The authors of this study caution that it’s still not clear from their data whether happy people just tend to find each other and cluster for that reason, and the negative likewise, or whether happiness spreads like a virus. However previous research has supported the contagion theory.
For example, the famous Framingham Heart Study in the USA followed up 4739 people from 1983 to 2003 (before Twitter) similarly found happy and unhappy people tend to cluster, and happiness spreads up to three degrees of separation – to the friends of one’s friends’ friends.

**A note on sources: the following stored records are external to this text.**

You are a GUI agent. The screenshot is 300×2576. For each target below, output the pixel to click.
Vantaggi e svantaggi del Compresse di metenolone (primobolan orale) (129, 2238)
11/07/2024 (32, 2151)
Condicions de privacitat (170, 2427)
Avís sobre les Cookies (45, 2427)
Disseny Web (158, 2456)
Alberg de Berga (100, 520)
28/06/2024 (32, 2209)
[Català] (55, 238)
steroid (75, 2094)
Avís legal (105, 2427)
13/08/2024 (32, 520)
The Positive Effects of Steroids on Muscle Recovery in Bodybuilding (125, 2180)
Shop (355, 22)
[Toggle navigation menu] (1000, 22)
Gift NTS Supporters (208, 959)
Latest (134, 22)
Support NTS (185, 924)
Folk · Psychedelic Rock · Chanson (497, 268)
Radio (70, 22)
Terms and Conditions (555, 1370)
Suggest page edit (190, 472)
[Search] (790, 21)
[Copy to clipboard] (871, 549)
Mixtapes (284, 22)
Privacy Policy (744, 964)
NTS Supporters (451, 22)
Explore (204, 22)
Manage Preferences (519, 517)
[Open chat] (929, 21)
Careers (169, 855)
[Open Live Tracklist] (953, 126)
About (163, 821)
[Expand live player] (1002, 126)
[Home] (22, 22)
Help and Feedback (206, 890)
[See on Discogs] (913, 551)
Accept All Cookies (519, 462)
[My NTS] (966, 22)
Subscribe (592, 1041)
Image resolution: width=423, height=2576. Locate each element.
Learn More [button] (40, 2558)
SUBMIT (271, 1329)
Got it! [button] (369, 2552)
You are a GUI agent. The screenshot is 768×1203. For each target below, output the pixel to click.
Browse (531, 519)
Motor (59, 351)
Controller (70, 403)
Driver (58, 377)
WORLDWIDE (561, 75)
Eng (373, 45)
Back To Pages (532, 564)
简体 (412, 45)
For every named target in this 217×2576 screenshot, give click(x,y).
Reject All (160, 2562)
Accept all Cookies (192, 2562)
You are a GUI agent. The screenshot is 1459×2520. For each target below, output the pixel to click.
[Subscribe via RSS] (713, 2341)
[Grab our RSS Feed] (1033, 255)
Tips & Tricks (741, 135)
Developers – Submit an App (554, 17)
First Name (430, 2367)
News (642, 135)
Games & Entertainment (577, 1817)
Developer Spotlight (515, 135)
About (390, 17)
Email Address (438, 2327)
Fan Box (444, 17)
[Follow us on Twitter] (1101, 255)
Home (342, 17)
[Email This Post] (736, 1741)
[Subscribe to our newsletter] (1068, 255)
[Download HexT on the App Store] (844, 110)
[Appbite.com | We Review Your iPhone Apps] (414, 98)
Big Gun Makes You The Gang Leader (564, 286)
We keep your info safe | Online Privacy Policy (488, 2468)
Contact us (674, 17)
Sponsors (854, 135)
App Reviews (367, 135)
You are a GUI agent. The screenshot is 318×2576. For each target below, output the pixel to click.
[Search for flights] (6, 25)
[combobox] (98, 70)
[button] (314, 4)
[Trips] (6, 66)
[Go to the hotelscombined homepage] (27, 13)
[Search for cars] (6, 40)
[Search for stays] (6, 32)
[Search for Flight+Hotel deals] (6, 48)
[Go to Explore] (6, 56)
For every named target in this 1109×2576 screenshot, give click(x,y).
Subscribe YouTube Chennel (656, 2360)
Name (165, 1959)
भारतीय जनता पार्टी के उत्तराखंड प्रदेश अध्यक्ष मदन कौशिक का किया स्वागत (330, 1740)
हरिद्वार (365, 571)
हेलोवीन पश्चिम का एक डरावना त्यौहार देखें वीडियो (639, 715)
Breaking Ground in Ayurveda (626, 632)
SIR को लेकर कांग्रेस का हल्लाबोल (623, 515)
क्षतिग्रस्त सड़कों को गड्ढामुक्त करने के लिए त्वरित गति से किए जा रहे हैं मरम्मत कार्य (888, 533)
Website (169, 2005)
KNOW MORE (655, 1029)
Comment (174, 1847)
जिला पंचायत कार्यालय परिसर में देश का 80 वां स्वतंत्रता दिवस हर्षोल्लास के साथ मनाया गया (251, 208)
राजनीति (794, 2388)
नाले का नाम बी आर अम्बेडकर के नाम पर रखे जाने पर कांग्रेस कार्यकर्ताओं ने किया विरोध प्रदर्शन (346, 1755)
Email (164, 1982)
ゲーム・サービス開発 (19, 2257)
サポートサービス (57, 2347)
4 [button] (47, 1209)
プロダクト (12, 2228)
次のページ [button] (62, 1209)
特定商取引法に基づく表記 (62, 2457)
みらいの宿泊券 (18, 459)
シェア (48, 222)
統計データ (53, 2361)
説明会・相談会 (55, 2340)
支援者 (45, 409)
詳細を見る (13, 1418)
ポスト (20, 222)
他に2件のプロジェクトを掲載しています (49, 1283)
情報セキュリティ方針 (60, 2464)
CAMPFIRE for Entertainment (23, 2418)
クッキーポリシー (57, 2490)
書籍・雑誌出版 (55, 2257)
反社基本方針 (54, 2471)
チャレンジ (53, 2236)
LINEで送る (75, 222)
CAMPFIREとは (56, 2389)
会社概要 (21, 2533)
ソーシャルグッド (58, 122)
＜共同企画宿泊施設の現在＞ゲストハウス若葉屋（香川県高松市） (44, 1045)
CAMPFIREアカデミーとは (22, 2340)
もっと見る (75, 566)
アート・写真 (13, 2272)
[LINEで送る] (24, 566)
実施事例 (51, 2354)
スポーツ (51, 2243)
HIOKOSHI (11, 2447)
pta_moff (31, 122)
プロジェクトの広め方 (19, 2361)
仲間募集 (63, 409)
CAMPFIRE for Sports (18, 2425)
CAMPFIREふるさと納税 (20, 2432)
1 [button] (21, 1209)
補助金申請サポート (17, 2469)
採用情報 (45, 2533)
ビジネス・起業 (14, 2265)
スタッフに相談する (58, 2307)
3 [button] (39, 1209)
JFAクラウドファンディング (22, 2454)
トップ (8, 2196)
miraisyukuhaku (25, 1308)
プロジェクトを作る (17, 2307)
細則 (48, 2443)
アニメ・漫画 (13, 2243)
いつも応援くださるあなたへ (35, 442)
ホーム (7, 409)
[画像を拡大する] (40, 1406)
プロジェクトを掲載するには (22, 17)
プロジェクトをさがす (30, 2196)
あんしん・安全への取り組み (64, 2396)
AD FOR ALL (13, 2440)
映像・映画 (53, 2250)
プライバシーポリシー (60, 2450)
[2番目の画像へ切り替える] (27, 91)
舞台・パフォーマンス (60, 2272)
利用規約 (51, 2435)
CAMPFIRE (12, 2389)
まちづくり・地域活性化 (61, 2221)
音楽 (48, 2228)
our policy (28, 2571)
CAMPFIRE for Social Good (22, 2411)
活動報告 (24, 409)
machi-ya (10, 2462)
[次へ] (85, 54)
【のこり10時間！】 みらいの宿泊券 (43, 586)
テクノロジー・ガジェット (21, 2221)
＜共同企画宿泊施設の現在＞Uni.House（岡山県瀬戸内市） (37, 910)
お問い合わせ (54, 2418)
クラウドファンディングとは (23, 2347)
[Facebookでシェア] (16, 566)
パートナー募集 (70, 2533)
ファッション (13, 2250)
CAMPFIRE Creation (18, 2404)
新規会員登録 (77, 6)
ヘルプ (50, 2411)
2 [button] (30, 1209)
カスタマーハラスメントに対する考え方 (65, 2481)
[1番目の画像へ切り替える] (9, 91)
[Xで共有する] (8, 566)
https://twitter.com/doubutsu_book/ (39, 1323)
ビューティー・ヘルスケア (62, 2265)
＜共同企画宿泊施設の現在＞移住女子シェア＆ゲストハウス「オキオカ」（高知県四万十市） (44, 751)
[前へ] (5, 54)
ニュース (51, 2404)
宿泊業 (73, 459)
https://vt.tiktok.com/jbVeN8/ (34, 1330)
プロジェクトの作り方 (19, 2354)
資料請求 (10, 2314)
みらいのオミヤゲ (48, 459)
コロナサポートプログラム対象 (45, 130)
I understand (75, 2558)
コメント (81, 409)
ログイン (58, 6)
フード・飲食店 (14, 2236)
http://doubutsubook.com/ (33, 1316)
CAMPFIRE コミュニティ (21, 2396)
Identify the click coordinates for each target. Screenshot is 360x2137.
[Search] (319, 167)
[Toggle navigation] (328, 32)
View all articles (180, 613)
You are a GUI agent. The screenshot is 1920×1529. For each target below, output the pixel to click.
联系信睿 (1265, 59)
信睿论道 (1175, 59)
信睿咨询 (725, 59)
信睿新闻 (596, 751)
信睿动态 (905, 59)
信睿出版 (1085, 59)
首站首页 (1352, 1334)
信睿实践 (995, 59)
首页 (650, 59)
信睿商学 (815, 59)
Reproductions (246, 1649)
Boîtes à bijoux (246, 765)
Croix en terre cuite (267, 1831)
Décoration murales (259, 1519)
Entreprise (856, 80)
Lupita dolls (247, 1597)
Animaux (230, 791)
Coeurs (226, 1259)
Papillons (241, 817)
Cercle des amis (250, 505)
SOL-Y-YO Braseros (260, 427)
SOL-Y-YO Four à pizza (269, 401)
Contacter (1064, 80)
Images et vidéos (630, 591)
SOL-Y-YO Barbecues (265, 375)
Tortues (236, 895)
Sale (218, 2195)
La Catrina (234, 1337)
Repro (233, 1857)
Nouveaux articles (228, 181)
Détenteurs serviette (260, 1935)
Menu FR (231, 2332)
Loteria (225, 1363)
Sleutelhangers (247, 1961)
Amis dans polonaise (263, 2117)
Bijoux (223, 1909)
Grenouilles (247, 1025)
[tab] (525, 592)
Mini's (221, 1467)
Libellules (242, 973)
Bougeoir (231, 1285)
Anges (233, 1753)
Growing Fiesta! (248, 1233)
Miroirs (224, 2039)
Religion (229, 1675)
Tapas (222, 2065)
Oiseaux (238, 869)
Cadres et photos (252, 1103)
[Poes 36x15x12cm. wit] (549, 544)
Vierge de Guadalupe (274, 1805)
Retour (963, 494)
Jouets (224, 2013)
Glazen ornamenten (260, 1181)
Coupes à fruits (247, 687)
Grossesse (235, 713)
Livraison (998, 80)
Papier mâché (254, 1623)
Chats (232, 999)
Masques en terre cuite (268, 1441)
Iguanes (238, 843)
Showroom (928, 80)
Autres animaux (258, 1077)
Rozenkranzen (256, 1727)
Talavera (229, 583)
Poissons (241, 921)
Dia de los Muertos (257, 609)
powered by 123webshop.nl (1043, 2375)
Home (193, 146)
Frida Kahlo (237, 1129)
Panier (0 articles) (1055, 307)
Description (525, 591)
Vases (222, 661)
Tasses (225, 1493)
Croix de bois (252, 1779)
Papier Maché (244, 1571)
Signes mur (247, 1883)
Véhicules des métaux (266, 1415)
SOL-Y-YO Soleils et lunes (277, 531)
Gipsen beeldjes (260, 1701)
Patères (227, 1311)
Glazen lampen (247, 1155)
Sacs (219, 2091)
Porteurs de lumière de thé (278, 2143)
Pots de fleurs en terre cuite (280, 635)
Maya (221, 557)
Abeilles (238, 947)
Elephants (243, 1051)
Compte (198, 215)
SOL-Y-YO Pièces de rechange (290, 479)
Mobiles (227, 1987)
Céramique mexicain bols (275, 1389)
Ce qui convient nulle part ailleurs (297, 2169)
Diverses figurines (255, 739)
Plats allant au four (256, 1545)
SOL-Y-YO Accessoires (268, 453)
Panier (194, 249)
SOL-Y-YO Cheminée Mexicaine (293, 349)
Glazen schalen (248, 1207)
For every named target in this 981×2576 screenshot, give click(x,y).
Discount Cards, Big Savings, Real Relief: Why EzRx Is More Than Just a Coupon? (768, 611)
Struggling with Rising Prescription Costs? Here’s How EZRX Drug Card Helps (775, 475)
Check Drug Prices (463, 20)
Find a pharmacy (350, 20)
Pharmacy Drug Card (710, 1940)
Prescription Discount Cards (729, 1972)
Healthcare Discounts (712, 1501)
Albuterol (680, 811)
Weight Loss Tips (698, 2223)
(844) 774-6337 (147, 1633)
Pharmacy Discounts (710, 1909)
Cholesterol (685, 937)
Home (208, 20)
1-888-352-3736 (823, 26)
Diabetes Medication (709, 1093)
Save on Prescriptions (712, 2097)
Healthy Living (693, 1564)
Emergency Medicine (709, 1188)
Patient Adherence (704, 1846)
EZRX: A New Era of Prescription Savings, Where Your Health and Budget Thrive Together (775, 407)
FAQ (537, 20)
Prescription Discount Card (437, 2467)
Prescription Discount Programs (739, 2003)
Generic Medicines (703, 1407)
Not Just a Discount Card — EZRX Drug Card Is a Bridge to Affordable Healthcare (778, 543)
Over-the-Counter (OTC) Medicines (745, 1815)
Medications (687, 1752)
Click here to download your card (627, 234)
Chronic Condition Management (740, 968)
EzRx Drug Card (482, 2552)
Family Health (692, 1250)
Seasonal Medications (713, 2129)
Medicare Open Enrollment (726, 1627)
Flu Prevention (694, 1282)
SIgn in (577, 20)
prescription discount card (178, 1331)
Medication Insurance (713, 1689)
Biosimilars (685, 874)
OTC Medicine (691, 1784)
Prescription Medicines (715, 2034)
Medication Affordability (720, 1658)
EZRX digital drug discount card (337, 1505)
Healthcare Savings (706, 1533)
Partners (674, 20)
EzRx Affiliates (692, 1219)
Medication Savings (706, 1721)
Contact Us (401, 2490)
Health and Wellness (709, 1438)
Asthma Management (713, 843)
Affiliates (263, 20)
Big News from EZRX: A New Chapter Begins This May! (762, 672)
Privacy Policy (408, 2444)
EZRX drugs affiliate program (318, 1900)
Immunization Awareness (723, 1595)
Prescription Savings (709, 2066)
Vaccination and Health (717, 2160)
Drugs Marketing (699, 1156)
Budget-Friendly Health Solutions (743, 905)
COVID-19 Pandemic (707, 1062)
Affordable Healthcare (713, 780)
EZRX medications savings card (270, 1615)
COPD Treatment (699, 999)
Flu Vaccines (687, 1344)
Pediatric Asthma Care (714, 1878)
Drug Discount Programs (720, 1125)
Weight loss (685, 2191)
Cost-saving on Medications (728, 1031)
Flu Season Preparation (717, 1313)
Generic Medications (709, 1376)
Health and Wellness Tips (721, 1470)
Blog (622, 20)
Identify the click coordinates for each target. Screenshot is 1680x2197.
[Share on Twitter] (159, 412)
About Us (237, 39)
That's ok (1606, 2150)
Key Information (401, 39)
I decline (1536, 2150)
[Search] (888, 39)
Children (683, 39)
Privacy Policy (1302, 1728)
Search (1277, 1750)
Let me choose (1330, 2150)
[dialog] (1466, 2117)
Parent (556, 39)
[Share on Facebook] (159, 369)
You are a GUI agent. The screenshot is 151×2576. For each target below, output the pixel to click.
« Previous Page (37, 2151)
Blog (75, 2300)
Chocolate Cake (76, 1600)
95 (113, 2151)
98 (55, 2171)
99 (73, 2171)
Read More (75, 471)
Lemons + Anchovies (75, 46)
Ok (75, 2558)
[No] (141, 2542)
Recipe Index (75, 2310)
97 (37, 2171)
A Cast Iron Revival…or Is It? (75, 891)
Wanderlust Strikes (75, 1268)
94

James Fowler and Nicholas Christakis from Harvard Medical School discovered those surrounded by happier people and who are central in a social network, are more likely to become happy in the future. These clusters of happiness appeared to arise from the spread of contentment. A friend who lives within a mile and who becomes happy increases the probability that you will be happy by 25%. Interesting the same effects don’t occur between co-workers. The effect decays with time and with geographical separation.
We also know from other research that obesity, alcohol use and smoking appears to be influenced by social networks, by who you know and what they are up to. This week there is increased interest in the idea eating disorders might be spread through social networking.
In the future we might face faster more rampaging epidemics of psychological dysfunction, because of the instantaneous and pervasive nature social networking.
If we should increasingly regard emotions as kinds of infectious diseases, does this mean we should screen more carefully who we mingle with, and even quarantine some?